Kay Marner, ADHD Parenting blogger

In our house, we find Legos in the weirdest places. I think they come to life at night when everyone’s asleep, scatter to explore every nook and cranny, and then transform back into inanimate objects at daybreak -- wherever they happen to be at the time. In the bathtub. The cat’s food dish. Down inside the garbage disposal.
Don’t believe me? Well, there is one other possible explanation for a Lego infiltration of this magnitude: Maybe Natalie, with her ADHD-fueled tendency toward random chaos-making, did something yet again.

My 13 year old, Aaron, has asked, “Mom, why...” in regards to Nat’s messes so many times that my response has evolved into a one word answer. That answer is now a running joke between the two us. It goes like this:

Aaron: “Mom, why is Smokey’s fur all wet and sticky?”

Me: “Aaron, I can answer that question in one word: Natalie.”

Aaron: “Mom, why is there tape all over the kitchen cupboards?”

Me: “Aaron, I can answer that question in one word: Natalie.”

Aaron: “Mom, why are there all different colors of puddles of water on the garage floor?”

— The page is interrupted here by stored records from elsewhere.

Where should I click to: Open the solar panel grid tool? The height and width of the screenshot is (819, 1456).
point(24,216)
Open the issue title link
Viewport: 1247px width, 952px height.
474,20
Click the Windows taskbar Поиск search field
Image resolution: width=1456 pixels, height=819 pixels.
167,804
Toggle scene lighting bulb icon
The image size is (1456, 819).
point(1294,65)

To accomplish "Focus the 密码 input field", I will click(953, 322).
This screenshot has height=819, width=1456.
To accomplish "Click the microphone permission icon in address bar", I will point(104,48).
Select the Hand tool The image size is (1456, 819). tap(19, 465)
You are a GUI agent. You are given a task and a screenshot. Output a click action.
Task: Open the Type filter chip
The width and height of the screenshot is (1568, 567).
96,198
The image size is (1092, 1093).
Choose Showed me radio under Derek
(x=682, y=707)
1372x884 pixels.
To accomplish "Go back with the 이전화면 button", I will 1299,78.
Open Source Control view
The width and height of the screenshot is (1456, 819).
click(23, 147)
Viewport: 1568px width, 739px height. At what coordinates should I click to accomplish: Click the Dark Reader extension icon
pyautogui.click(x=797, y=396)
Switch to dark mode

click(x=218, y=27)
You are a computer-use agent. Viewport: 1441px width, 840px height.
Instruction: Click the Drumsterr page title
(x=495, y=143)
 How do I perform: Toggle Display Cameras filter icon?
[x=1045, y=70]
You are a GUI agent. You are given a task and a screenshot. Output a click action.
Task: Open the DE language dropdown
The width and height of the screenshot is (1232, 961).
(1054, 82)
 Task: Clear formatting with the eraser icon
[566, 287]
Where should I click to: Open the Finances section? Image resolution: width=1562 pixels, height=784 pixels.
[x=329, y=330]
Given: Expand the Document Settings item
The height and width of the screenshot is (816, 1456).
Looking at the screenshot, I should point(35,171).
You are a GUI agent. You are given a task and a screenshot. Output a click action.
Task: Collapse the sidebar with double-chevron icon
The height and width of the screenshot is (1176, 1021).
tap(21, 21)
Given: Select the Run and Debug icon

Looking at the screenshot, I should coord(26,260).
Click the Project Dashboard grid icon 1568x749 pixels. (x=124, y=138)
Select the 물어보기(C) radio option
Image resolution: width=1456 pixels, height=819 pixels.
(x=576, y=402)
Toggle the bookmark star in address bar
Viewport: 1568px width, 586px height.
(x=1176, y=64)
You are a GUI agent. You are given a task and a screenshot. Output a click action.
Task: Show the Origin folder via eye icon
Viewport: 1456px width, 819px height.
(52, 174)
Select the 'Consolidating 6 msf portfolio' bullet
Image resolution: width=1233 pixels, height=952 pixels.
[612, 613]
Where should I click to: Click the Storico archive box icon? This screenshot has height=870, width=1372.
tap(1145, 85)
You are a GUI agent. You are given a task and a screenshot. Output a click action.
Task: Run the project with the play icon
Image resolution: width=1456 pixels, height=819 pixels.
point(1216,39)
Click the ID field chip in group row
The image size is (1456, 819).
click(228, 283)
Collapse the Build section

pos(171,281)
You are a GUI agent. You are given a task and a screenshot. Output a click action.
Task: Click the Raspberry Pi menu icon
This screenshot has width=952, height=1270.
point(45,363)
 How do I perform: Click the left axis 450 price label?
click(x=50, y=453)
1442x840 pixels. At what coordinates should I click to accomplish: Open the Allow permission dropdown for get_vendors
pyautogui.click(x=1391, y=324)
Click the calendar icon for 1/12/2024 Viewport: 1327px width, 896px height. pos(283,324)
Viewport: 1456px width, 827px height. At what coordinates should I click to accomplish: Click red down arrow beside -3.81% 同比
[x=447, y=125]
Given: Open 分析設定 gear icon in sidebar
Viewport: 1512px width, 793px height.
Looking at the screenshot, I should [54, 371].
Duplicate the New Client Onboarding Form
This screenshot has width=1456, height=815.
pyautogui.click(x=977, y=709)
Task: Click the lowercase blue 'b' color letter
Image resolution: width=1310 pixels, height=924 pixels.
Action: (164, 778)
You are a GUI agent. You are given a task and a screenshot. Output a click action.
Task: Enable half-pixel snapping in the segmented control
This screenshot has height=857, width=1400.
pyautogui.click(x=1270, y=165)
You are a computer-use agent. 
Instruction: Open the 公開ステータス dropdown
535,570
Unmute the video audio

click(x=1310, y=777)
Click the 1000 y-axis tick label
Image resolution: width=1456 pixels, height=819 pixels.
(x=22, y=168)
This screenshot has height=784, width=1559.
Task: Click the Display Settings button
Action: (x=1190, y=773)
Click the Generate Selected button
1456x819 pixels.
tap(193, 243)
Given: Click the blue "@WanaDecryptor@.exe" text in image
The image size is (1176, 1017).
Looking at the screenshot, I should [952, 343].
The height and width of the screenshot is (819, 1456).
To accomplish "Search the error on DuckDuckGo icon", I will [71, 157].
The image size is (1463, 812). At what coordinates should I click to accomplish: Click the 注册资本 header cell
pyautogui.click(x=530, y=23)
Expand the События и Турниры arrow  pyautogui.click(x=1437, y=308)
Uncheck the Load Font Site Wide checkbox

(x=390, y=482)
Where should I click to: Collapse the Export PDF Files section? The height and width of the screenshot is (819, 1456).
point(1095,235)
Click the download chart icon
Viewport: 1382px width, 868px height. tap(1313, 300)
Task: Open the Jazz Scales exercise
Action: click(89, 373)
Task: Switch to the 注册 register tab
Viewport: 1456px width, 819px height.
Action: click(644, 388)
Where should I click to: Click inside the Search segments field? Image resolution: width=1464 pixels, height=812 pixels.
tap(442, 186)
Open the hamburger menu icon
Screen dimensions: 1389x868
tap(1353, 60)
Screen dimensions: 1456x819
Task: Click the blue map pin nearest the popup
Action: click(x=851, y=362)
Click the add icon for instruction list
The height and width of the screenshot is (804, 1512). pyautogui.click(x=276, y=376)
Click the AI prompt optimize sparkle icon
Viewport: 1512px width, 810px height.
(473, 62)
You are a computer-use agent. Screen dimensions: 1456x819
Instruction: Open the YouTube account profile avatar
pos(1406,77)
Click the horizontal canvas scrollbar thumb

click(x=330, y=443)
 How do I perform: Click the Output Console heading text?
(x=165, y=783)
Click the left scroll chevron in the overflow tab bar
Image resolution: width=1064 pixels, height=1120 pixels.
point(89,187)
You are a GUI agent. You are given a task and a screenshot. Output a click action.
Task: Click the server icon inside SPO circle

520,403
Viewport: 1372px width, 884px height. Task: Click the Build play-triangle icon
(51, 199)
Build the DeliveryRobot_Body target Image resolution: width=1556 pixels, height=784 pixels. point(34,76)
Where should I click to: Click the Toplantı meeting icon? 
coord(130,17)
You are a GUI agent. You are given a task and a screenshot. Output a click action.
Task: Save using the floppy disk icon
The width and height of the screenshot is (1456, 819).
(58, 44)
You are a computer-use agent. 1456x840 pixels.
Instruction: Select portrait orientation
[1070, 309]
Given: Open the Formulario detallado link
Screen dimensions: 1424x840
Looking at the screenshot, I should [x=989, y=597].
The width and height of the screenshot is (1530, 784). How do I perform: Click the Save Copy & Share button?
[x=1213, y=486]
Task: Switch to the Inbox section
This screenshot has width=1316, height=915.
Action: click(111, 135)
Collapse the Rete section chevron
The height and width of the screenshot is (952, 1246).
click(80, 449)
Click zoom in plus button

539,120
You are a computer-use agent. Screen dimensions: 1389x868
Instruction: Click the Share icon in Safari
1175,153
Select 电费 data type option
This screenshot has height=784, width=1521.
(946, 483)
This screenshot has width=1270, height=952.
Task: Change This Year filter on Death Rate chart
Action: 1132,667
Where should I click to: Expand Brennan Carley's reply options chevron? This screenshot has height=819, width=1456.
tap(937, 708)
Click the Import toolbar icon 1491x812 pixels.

Me: “Aaron, I can answer that question in one word: Natalie.”

And so it goes.

One day, I was cleaning up a record-setting mess in the living room. There was so much crap covering every surface, that no matter how long I kept at it, I still felt like I was getting nowhere. I grew more and more frustrated as I cleaned up UNO cards, puzzle pieces, dirty socks, crayons, and, yes, Legos.

“It never ends!” I complained to Aaron. Then, “Why in the world are there more than twenty pencils on the floor behind the couch?” I crabbed.

“Mom,” Aaron replied. “I can answer that question in one word: Natalie.”